1. add wintergreen oil to aqueous sodium hydroxide and reflux for 30 mins or until solution is clear and absent of any layers

2. precipitate out solution using excess sulfuric acid

3. collect product via vacuum filtration and recrystallize based on the boiling water solubility of salicylic acid

4. collect product again via vacuum filtration

5. analyze using melting point determination (pure product and 1:1 mixture with benzene synthesized salicylic acid)

ex 4: why do we reflux solution until it is clear and absent of any layers

absence of layers indicates there is no remaining methyl salicylate

ex 4: why do we precipitate out solution using excess sulfuric acid?

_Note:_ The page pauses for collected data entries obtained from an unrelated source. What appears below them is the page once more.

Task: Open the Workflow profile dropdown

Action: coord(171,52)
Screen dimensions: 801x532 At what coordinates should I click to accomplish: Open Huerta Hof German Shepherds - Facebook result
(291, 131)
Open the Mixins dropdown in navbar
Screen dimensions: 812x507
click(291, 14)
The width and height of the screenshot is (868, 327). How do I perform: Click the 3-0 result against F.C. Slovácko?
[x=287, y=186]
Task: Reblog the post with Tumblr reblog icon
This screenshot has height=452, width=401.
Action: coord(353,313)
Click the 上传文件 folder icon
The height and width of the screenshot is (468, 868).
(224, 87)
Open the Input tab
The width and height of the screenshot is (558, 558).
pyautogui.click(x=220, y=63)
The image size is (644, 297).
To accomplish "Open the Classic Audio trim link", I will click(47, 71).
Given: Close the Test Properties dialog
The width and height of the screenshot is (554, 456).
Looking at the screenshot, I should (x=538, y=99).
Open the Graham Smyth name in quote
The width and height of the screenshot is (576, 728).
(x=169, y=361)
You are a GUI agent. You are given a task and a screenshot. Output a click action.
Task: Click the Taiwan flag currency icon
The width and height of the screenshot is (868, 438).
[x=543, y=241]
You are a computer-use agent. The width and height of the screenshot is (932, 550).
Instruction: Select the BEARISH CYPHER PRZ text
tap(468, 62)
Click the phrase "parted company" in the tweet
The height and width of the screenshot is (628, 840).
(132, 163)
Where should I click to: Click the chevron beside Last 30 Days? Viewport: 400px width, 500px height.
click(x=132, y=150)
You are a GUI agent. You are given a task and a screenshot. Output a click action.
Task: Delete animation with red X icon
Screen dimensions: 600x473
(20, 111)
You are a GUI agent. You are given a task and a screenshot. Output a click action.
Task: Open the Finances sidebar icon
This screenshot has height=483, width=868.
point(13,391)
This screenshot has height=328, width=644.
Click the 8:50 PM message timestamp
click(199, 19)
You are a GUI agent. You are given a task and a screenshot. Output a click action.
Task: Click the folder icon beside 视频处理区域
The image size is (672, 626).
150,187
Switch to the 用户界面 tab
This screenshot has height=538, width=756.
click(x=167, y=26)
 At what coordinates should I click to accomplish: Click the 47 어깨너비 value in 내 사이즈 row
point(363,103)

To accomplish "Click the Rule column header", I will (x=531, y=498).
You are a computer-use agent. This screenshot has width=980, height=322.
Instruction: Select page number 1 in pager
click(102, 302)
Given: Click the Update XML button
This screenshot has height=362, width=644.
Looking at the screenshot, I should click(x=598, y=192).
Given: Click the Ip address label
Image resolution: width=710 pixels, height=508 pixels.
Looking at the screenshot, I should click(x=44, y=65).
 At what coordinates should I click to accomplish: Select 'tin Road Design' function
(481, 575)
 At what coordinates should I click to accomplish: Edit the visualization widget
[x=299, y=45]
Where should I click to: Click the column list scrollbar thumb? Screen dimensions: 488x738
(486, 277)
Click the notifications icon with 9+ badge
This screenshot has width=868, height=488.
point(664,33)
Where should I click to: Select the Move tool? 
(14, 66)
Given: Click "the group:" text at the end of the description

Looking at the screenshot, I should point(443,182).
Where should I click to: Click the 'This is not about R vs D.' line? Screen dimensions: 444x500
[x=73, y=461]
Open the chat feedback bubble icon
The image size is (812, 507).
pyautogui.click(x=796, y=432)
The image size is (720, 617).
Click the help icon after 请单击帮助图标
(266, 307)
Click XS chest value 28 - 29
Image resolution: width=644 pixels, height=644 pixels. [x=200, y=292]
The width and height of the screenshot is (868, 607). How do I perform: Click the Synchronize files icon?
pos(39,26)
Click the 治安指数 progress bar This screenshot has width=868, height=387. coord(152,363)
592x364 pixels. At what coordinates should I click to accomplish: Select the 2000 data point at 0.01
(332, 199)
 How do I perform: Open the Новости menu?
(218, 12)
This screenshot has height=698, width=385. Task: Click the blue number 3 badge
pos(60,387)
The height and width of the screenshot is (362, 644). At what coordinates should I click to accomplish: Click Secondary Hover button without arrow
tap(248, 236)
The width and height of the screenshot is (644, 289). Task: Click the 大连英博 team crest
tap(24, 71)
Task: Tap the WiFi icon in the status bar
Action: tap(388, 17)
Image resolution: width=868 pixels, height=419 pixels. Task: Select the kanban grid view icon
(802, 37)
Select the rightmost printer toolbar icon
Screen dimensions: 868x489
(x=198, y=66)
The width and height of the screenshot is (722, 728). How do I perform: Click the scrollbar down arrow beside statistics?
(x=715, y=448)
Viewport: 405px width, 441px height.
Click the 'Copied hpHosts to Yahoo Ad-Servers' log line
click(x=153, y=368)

neutralize the extra NaOH in the reaction flask

ex 4: why do we analyze pure product and 1:1 mixture with benzene synthesized salicylic acid?

to determine if synthesizing SA from benzene creates a less pure product

ex 4 key concepts/theories

NaOH is both a nucleophile and base in this reaction mechanism which is why it is important to use at least 2 equivalents of NaOH

ex 4: what makes a good solvent?

1. doesn't react with the reactants

2. dissolves the reactants

3. boils below the compound's melting point yet has a high enough BP to provide enough activation energy

ex 4: what would happen if an insufficient amount of NaOH was used?

the methyl salicylate would be protonated, and the yield would be decreased

ex 4: what would happen if DCM was used as the solvent?

1. the reaction would not be able to overcome activation energy

2. the reaction would be very flammable

ex 4: what would happen if HCl was used to precipitate the salicylic acid out of the solution instead of H2SO4?

no effect